A basic query is around my not being sure I understand why a User needs properties as well as Claims: isn't a Claim just a key+value+authority, and therefore could have been used for storing the Properties(a key+value)? * What's the benefit of keeping two sets of properties (other than Typed get/sets on the Properties)? Is one intended to be more transient than the other? * Is it only to distinguish between what gets serialized and round tripped in the Cookie (only the claims, right?)? * Talking about that...just checking: it is all Claims that are round tripped by being serialized in the cookie, or is it only a subset of them (such as ClaimTypes.Roles)?

Thanks for the help!

1
asp.net-identityasp.net-identity-2

1 Answers

10
votes

All claims on user are serialised into cookie. Not all ApplicationUser properties are serialised as claims. In fact, most of properties are not serialised into claims (unless specifically coded for).

You confusing 2 concepts: Claims are part of ClaimsPrincipal : IPrincipal that is available on every HTTP request (if user is authenticated). ClaimsPrincipal is created from ApplicationUser when user is signed in and serialised into cookie.

ApplicationUser model is a way to persist user information into database and additional properties are just additional fields for user table in your DB. You can code to have these properties become available in your cookie through adding claims, but they don't become claims automatically for you.

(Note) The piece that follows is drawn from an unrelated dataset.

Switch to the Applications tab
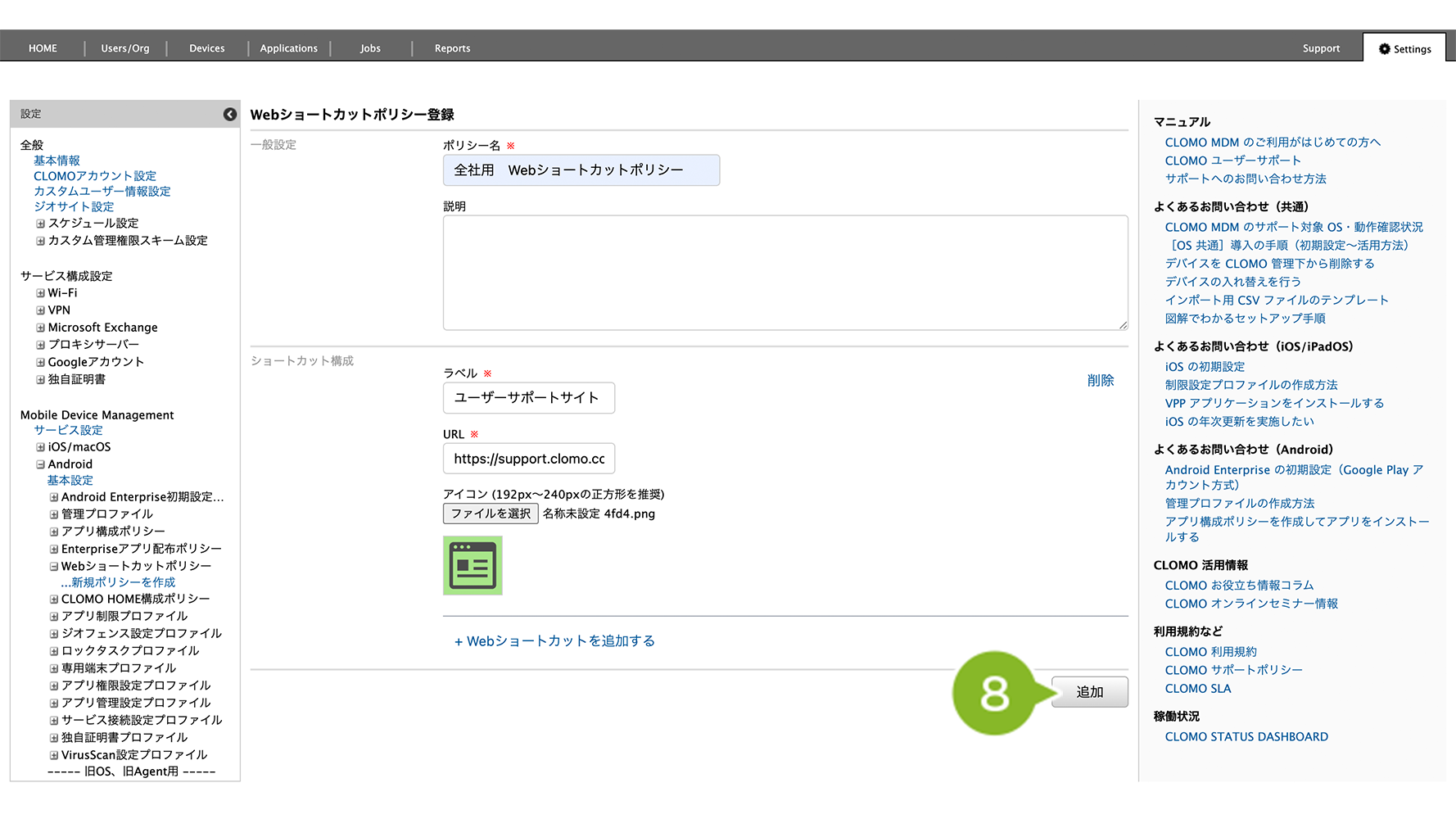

Adding extra information can be achieved through adding a claim or through additional property in ApplicationUser table. You are in control how to add the data. But bear in mind that these can serve different purposes. If you add a property on ApplicationUser, you are saying that all users should have something for that. If you add a claim with the same data, you are saying that this user has some data that other users may not have.

To answer your last question: all claims are serialised and round-tripped in the cookie. So don't put too much information into the cookie - these can add up and you'll be round-tripping too much data.